Ora, devemos reagir aos credores com mais astúcia e determinação. O Estado não faliu porque o FMI e a UE emprestam dinheiro à medida que aplicamos medidas impostas ou acordadas.

Pois bem, temos de ser criativos. Politicamente, fazer o proibido: — favorecer exportações, dificultar importações, substitui-las por produção interna. Os acordos de comércio proibem este tipo de medidas. Contudo, temos de pagar o que devemos; o caminho é o proibido. Como fazê-lo?

Acordar condições atractivas ao investimento directo estrangeiro. Exemplo: conceder por 50, 75 ou 100 anos a exploração do porto de Sines e do transporte ferroviário de mercadorias, em alta velocidade, bitola europeia, de Sines para o centro da Europa. Nas auto-estradas construídas, remir as obrigações de garantia de rendibilidade com o alargamento do prazo de concessão. Aplicar a taxa Tobin sobre as transacções da bolsa, e afectá-la ao financiamento do Estado social; em contrapartida, dimnuir a TSU patronal em 4 a 8% em todas as empresas exportadoras e produtoras de bens de substituição de importações. Há que ser original e exemplar, para colher os frutos apetecidos de toda a inovação audaz.

Poderão objectar: seremos colonizados. Contraponho, já estamos. Mas especifico a liderança, i.e., como colocar a população ao lado do governo. Talvez, antes de mais, pedir ajuda à Igreja, para voltar a ensinar as pessoas a ajudarem-se umas às outras; depois, começar por dar o exemplo, no corte da despesa pública quer a ostentatória e perdulária quer a dispensável. Exemplo: orçamento base-zero para todas as fundações com apoio de Estado, aceitando que em 30 dias os próprios apresentem propostas de fusão e de funcionamento com economia de recursos nunca inferior a 60% da ajuda actual; exigir o mesmo modelo às câmaras municipais.

alf disse...

vbm

Em minha opinião, estás na linha de pensamento certa: perceber que estamos em guerra, uma guerra económica. Mais, estamos ocupados pelo inimigo. Fazer o que o inimigo quer não é certamente o que nos vai levar à vitória. Temos de ser mais espertos do que ele.

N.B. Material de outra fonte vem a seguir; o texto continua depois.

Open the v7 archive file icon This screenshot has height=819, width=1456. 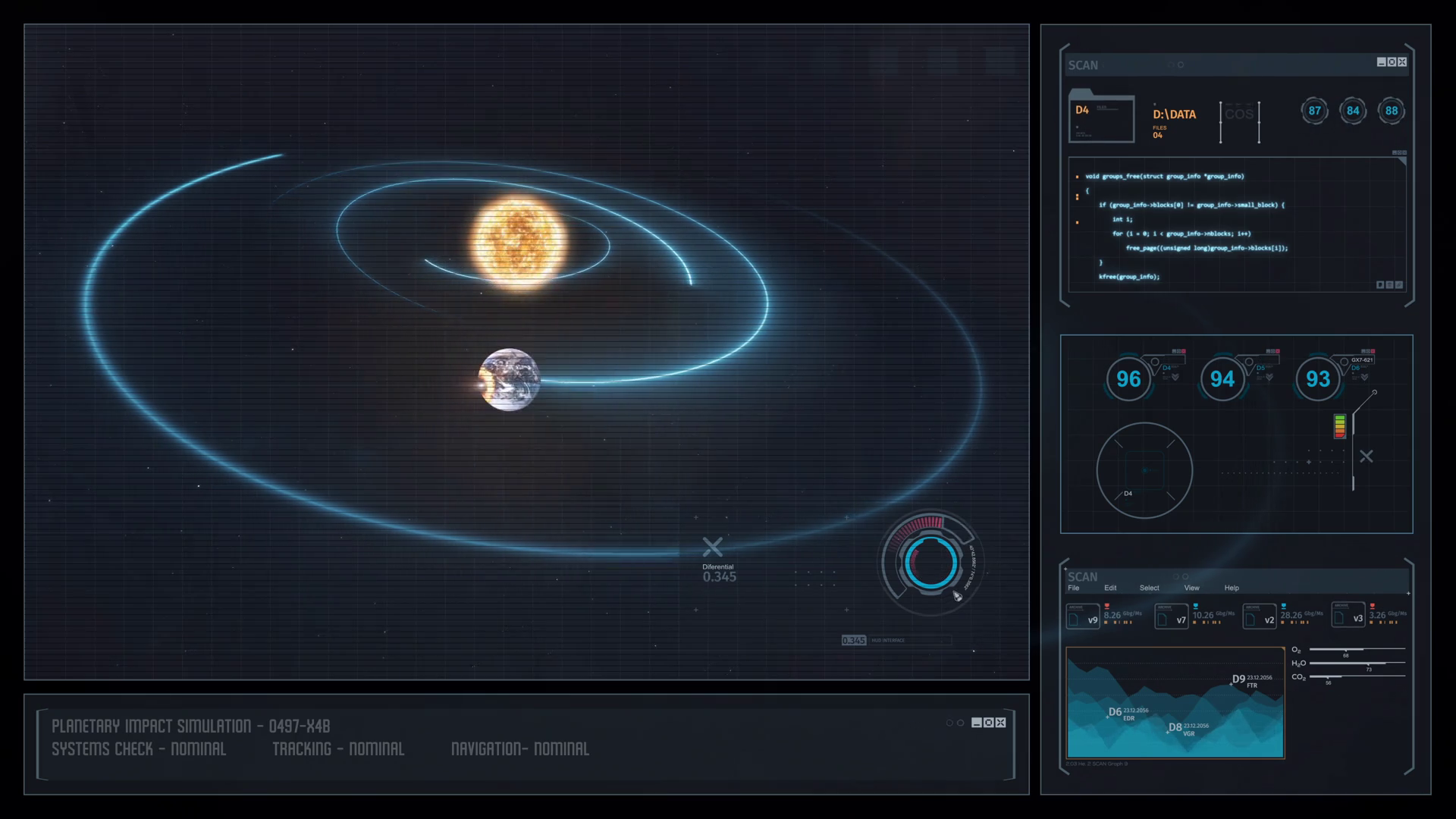(1171, 617)

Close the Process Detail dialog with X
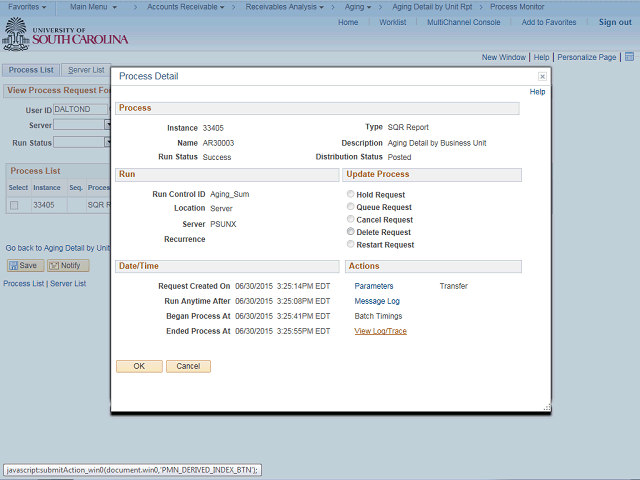[542, 76]
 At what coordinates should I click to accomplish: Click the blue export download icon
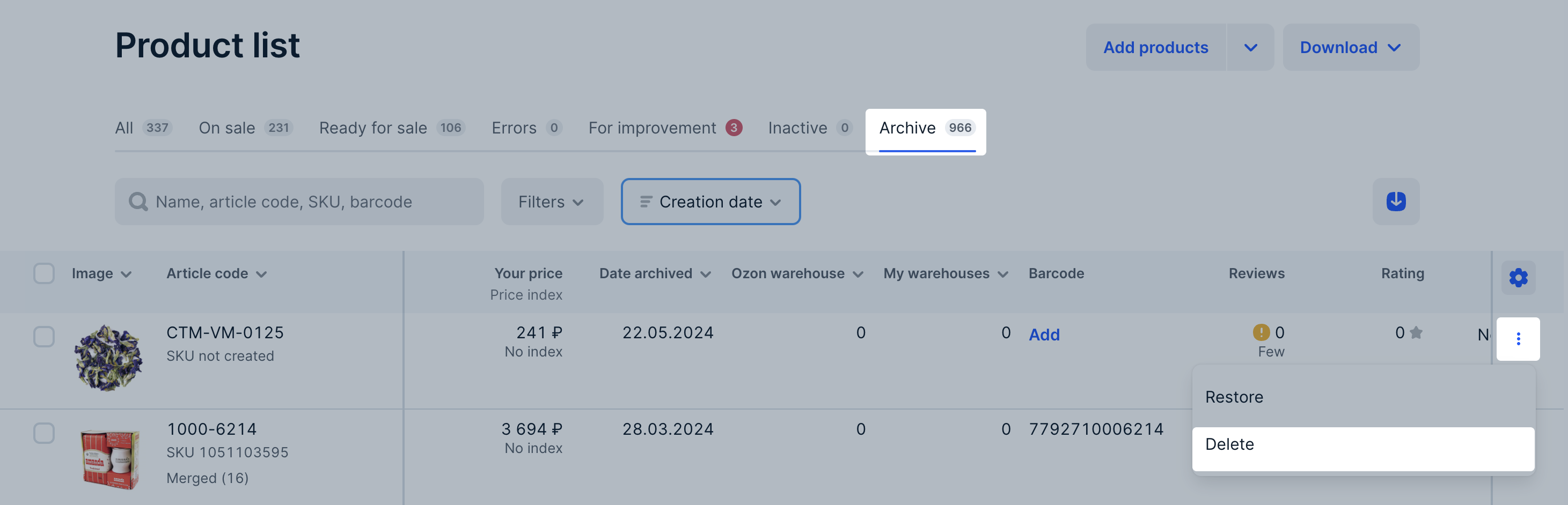point(1395,202)
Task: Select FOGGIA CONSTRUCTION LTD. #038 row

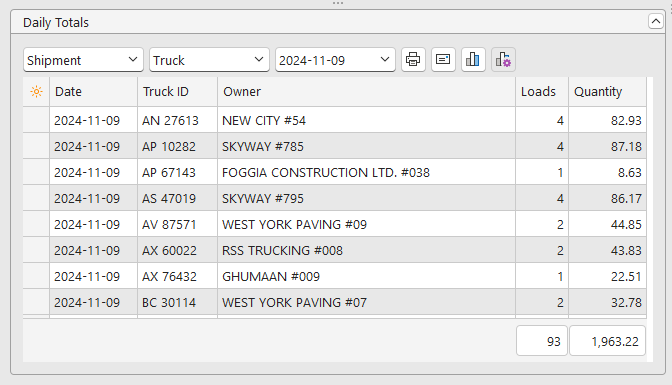Action: tap(334, 172)
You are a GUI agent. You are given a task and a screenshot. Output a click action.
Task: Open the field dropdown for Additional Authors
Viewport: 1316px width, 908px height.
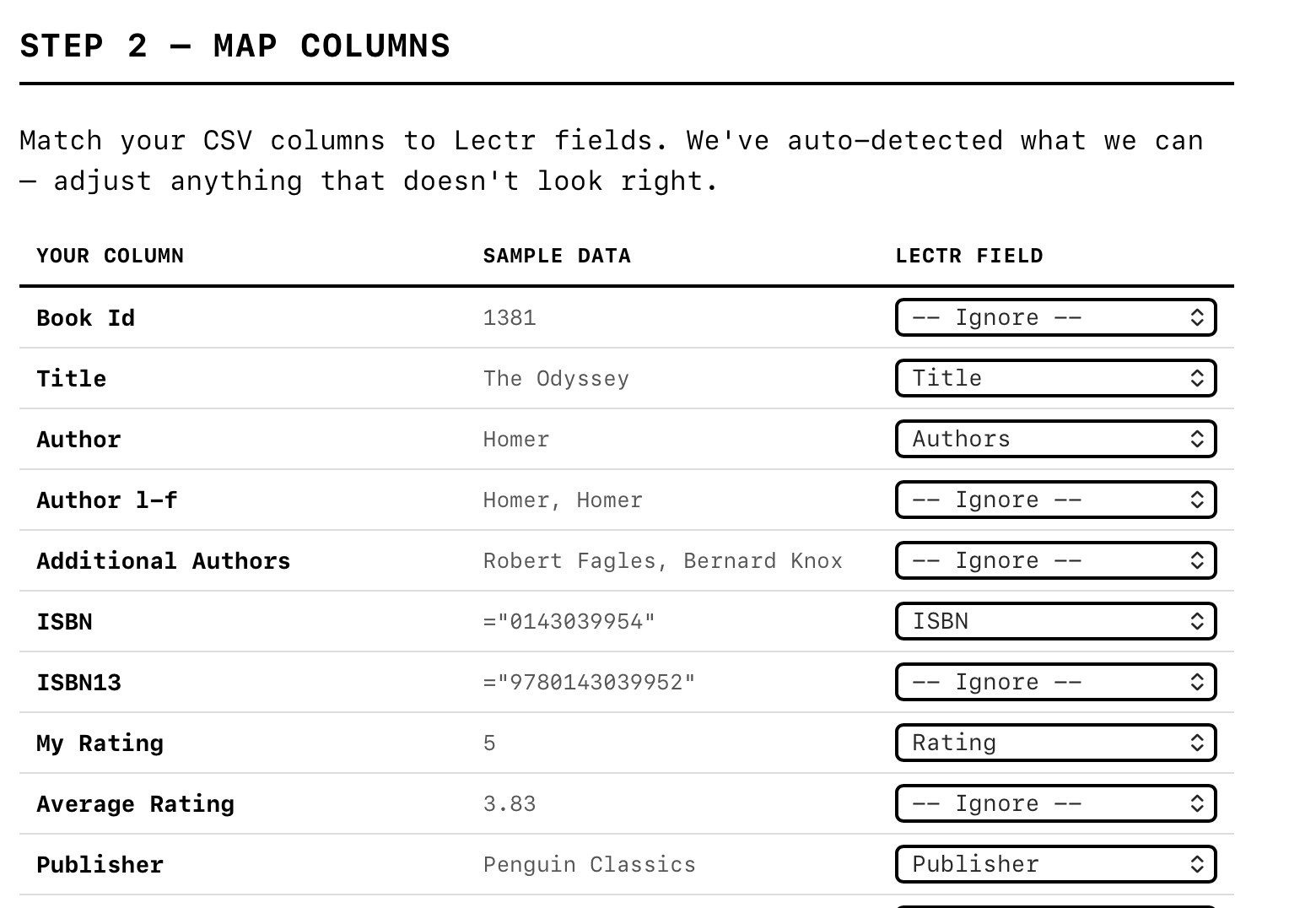pos(1054,560)
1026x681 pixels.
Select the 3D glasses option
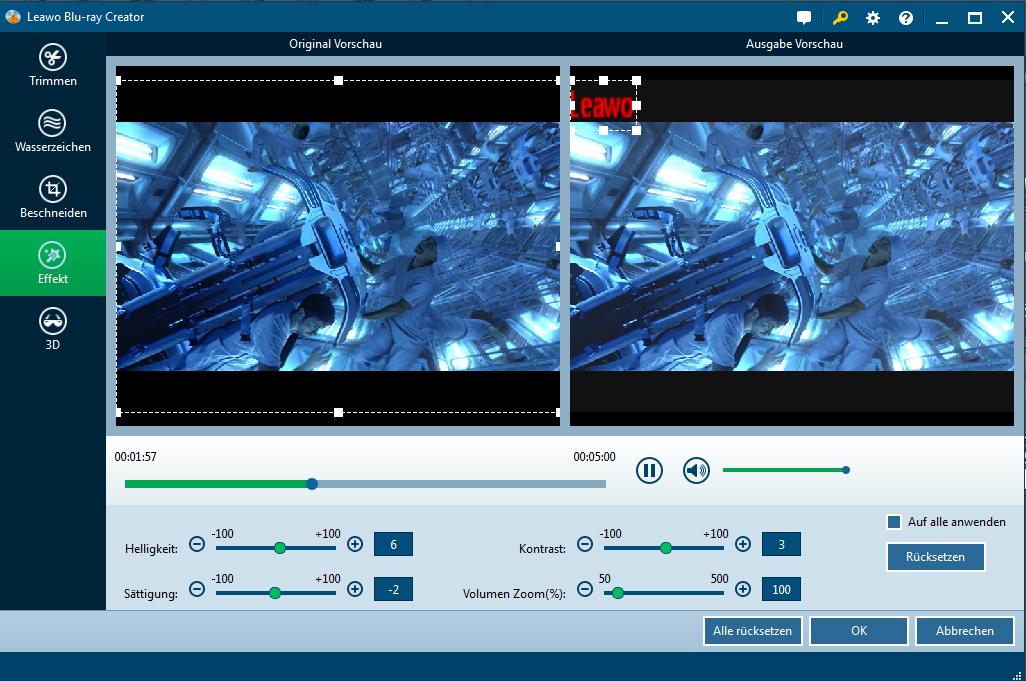tap(52, 329)
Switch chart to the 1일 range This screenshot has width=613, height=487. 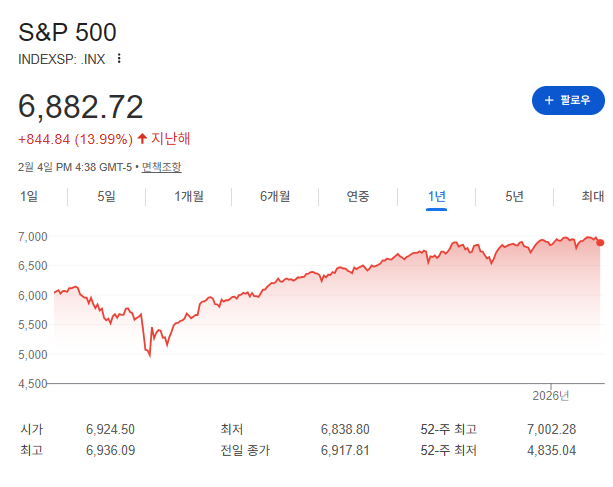29,196
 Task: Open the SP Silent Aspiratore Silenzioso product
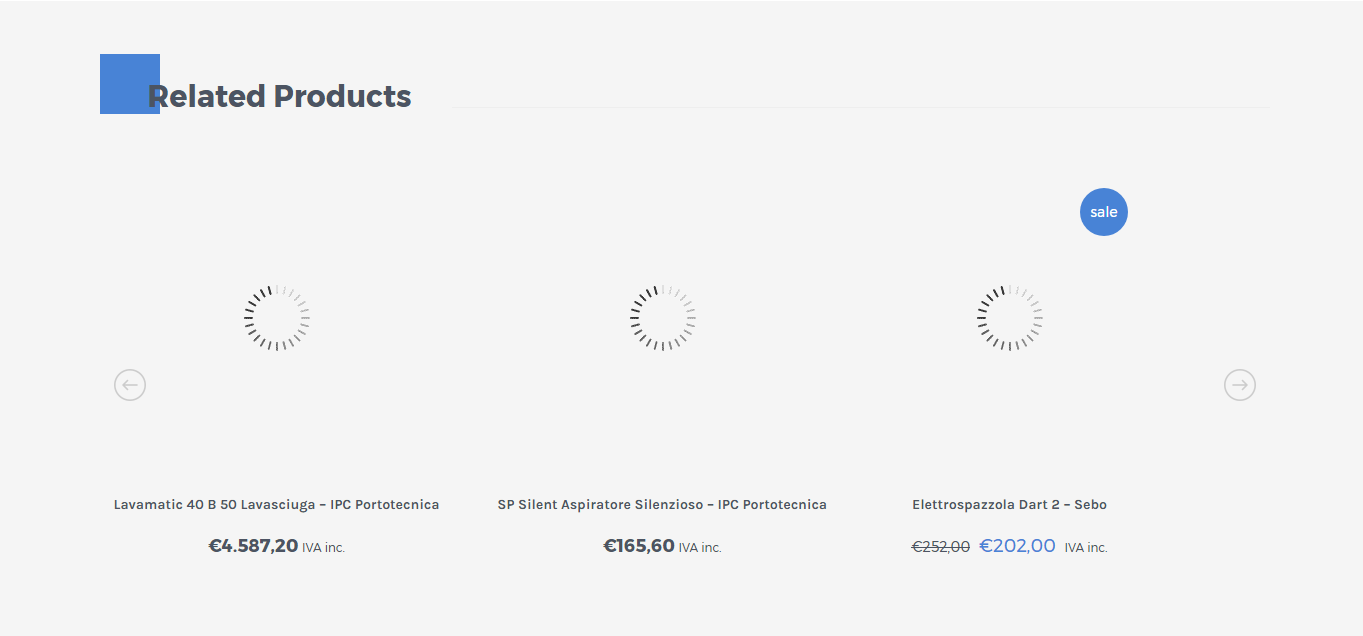[x=662, y=505]
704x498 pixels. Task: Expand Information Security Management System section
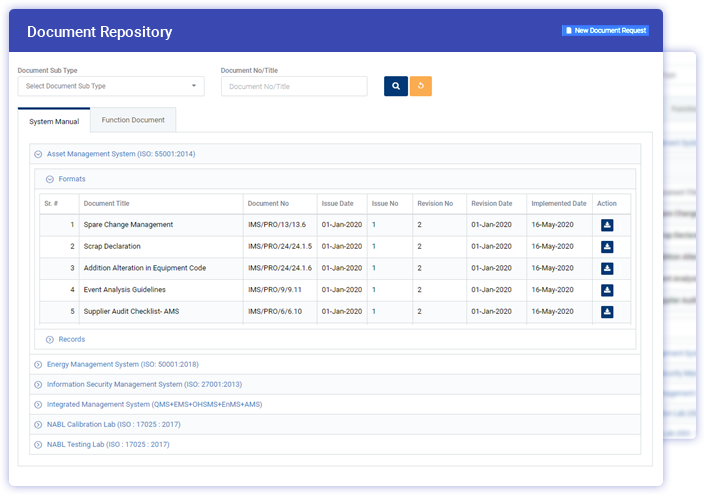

Esta não é uma guerra fácil. Como verás pela continuação da conversa do Hans, todos os países europeus à excepção de Portugal há muito que perceberam que estão em guerra. E, apesar de terem tomado muitas medidas adequadas, nomeadamente do tipo que propões, estão a perder a guerra.

(e talvez não seja por acaso que a última bomba dos nossos adversários foi lançada no Tratado de Lisboa, a capital dos parvos)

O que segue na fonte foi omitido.